We randomly selected 891 healthy Chinese women, aged 20–80 years, between May 2007 and October 2010. All the women were residents of Changsha and its surrounding regions and were recruited by public health organizations (i.e., health stations/clinics) that provide health care for the local residents. All subjects were screened using a detailed questionnaire, history, and physical examination. Subjects were excluded from the study if they had conditions that affect bone metabolism, such as diseases of the kidney, liver, parathyroid, and thyroid, diabetes mellitus, oligomenorrhea or menopause before the age of 40 years, hyperprolactinemia, oopherectomy, rheumatoid arthritis, ankylosing spondylitis, malabsorption syndromes, malignant tumors, hematological diseases, or previous pathological fractures. Subjects were also excluded if they were being treated with glucocorticoids, estrogens, thyroid hormone, fluorides, bisphosphonates, calcitonin, thiazide diuretics, barbiturates, anti-seizure medications, vitamin D, or calcium-containing drugs. Of the 891 study subjects, 490 were premenopausal, and 401 were postmenopausal (last menses >12 months before the beginning of the study). In the latter group, the mean age at menopause was 48.0 years (range, 40–57 years), and the median duration of menopause was 9.0 years (range, 1–38 years). The study was approved by the ethics committee of Xiang-Ya Medical College, Central South University (China), and all participants provided written consent to participate.
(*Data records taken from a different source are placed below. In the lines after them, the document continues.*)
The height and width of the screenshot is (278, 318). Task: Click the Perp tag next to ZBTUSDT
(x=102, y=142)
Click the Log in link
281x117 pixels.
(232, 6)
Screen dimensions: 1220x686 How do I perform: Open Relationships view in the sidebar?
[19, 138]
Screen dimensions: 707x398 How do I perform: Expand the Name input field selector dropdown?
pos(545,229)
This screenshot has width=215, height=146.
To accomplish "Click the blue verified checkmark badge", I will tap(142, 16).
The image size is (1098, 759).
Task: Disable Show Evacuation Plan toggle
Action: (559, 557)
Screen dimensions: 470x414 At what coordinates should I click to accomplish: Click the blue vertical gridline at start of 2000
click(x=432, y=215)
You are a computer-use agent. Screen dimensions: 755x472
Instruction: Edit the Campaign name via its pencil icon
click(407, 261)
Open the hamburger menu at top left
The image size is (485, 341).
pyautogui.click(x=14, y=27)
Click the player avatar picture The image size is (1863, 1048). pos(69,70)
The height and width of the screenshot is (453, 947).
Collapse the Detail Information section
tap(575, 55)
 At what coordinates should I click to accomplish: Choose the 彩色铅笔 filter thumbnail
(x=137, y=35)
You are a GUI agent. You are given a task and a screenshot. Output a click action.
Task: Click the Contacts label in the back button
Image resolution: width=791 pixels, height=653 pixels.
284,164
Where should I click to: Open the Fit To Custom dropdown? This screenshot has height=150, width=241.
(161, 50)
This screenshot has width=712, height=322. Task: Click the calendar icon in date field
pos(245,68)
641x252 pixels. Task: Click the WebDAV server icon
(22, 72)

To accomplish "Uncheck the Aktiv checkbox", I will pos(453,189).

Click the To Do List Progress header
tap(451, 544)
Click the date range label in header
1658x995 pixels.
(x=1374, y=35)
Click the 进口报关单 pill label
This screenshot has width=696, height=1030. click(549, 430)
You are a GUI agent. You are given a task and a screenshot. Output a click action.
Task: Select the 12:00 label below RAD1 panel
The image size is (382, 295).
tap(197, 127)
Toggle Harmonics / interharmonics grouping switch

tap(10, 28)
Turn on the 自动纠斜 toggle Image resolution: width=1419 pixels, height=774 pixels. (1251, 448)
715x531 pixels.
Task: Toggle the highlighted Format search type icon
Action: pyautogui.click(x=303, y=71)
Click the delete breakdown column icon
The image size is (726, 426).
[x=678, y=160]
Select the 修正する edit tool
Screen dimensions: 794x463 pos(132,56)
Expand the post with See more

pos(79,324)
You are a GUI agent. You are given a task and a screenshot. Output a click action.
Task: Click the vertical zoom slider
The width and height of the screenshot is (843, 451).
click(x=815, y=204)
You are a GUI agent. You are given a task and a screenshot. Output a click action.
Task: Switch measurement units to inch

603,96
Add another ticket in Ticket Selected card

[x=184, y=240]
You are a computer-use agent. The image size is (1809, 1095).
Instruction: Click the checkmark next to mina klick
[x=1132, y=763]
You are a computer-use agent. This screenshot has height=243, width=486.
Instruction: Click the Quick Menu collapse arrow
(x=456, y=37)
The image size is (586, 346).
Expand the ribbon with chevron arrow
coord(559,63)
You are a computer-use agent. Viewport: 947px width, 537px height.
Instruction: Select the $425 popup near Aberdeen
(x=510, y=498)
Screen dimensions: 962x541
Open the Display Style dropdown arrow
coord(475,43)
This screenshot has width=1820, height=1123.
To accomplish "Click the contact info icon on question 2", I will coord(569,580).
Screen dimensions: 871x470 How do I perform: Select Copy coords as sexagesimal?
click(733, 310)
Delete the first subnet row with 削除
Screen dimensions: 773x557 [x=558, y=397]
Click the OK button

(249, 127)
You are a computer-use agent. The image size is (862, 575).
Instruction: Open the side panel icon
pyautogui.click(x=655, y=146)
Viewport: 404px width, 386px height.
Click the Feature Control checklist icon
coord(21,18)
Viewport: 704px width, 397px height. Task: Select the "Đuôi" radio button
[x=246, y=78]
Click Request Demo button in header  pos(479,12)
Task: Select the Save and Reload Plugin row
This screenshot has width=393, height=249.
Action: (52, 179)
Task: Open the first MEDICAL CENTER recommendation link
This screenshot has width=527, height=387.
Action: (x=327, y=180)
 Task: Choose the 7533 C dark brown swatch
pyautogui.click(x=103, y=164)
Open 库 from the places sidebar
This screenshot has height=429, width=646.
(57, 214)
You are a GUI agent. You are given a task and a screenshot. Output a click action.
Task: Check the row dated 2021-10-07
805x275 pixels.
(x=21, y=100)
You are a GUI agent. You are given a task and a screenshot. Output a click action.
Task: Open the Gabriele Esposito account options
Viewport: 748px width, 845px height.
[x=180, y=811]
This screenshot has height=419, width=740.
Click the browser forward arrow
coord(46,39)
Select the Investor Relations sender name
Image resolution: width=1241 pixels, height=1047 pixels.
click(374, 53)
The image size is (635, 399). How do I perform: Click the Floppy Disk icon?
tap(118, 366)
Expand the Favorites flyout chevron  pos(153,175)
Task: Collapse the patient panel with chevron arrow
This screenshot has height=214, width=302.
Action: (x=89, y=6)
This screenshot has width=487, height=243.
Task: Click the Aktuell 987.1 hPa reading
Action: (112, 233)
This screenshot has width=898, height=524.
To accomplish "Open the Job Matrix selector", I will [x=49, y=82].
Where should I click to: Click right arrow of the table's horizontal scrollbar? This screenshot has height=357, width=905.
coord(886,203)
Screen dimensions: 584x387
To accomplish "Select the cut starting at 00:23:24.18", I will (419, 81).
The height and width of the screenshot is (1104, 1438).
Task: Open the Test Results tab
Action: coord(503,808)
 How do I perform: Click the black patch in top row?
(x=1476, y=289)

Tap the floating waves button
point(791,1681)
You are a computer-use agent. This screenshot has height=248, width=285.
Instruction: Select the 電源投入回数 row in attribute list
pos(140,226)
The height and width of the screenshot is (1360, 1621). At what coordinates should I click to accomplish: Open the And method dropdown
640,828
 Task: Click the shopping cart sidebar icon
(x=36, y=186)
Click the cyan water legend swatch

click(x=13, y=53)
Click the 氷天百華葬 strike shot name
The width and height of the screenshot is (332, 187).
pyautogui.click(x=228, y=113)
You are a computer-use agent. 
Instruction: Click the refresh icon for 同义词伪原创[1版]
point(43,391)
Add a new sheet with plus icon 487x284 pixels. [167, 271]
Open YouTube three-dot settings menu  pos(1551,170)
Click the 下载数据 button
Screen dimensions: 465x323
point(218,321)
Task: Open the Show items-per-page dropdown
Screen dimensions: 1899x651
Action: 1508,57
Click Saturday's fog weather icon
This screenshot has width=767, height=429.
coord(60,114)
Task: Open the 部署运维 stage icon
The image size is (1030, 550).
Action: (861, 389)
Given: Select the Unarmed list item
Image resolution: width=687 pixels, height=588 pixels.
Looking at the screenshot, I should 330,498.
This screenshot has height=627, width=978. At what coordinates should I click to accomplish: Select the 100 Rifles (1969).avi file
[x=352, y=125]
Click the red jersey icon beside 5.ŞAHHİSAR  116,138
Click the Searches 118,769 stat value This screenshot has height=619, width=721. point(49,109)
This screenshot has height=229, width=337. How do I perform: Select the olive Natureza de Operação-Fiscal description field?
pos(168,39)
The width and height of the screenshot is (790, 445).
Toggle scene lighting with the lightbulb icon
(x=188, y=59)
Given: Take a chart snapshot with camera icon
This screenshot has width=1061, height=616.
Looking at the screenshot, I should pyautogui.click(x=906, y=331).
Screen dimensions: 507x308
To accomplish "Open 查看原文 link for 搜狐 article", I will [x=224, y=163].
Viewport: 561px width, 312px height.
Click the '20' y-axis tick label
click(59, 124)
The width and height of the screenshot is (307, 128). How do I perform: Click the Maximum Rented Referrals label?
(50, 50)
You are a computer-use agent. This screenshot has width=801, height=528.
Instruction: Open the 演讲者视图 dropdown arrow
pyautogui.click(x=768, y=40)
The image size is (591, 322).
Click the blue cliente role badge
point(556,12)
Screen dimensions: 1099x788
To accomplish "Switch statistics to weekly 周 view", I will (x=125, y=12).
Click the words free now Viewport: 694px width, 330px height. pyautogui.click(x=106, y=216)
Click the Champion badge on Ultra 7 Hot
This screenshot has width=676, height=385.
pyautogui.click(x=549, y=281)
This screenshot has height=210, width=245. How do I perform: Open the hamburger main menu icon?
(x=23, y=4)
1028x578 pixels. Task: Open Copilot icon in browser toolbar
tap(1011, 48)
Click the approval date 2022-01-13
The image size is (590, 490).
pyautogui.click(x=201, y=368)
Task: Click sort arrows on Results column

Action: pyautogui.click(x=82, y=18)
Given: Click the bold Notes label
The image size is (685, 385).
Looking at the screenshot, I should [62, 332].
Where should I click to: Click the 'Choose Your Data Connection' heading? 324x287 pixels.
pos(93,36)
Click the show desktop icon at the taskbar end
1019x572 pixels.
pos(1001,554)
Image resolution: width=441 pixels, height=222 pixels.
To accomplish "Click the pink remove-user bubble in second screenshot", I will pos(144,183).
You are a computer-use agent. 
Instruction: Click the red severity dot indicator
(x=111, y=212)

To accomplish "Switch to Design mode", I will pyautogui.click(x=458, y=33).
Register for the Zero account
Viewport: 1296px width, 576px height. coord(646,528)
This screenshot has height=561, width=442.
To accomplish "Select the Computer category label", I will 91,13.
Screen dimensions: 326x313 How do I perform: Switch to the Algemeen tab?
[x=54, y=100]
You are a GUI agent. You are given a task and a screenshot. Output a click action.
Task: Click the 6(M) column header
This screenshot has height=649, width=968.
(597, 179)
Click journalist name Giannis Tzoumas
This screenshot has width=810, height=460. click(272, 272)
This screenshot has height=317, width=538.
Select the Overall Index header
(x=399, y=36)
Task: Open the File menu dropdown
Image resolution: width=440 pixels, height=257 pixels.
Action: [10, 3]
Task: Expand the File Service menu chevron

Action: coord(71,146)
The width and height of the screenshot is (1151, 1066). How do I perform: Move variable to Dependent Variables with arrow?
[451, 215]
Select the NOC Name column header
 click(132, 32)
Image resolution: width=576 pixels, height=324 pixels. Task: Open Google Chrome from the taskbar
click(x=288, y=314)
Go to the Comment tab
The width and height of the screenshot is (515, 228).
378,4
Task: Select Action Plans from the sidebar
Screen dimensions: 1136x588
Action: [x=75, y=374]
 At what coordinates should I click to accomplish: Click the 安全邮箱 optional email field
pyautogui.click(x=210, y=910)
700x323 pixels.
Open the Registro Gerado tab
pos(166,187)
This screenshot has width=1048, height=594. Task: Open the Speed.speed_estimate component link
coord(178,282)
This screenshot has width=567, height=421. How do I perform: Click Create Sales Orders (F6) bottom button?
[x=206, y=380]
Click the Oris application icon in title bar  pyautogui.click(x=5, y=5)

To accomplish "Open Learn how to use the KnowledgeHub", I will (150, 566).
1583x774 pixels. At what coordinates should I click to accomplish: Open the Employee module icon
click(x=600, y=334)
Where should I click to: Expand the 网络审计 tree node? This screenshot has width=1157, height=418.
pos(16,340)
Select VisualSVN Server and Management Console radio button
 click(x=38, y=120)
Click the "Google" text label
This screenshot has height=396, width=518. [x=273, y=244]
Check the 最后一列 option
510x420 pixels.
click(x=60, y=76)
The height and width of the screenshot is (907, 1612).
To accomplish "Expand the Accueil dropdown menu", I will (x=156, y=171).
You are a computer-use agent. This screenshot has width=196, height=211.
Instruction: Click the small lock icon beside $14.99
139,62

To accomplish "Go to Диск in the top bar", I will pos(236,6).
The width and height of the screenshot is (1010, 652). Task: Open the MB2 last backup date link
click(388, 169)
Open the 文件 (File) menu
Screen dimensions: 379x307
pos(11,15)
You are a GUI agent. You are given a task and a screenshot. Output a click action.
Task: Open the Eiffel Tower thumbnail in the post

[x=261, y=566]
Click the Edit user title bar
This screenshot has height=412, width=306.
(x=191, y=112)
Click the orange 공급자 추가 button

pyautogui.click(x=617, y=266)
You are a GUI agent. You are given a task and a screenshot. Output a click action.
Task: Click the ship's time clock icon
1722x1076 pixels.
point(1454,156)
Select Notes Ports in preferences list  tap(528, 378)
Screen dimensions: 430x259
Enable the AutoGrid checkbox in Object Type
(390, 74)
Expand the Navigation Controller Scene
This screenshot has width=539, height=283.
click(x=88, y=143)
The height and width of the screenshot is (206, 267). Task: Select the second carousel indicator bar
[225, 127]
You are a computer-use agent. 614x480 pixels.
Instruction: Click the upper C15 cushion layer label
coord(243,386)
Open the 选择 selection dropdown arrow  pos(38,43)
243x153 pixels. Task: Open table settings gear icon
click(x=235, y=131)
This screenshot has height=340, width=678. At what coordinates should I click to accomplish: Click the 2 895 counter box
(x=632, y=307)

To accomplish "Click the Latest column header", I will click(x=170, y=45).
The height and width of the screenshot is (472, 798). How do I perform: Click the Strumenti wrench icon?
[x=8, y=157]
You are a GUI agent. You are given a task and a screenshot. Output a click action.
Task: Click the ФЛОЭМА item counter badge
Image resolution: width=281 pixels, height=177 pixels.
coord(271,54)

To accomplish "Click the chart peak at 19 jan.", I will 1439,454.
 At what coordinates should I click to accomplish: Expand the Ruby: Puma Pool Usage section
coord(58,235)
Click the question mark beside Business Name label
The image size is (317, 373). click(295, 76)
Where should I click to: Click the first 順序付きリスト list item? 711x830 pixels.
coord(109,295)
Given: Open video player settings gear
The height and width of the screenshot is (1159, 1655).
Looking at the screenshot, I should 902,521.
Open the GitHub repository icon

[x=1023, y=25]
Blood samples were collected between 7 a.m. and 9 a.m. after an overnight fast and used to measure the serum levels of OC, BAP, sNTX and sCTX. Second morning urine samples were used to measure uNTX, uCTX, total uDPD and creatinine (Cr). Both serum and urine samples were stored at −70°C until assayed.

Marker measurements

Enzyme-linked immunosorbent assay (ELISA) kits were used to measure the serum concentrations of BAP (Metra™ BAP EIA kit, Quidel Corporation, San Diego, CA, USA), OC (Diagnostic Systems Laboratories Inc., Webster, TX, USA), sNTX and uNTX (Osteomark, Ostex International Inc., Seattle, WA, USA), sCTX and uCTX (Nordic Bioscience Diagnostics A/S, Herlev, Denmark), and uDPD (Metra™ DPD EIA kit, Quidel Corporation, San Diego, CA, USA). The concentrations of urinary Cr were measured using an Auto Biochemistry Analyzer 7170A (Hitachi Co. Ltd., Tokyo, Japan). The other markers of bone turnover were measured using a μQuant microplate spectrophotometer (BIO-TEK Instruments Inc., Highland Park, Winooski, VT, USA). The levels of uNTX, uCTX and uDPD were corrected using the urinary Cr level. The sNTX level was expressed as nanomoles of bone collagen equivalents (nM BCEs) per liter, and the uNTX level was expressed as nM BCE per millimole creatinine (mM Cr) per liter. The intra- and inter-assay coefficients of variation (CVs) in order were as follows: 5.1% and 7.0% for BAP, 5.7% and 7.7% for OC, 4.6% and 6.9% for sNTX, 5.3% and 7.9% for sCTX, 6.1% and 7.6% for uNTX, 5.6% and 7.1% for uCTX, and 5.9% and 6.5% for uDPD [27].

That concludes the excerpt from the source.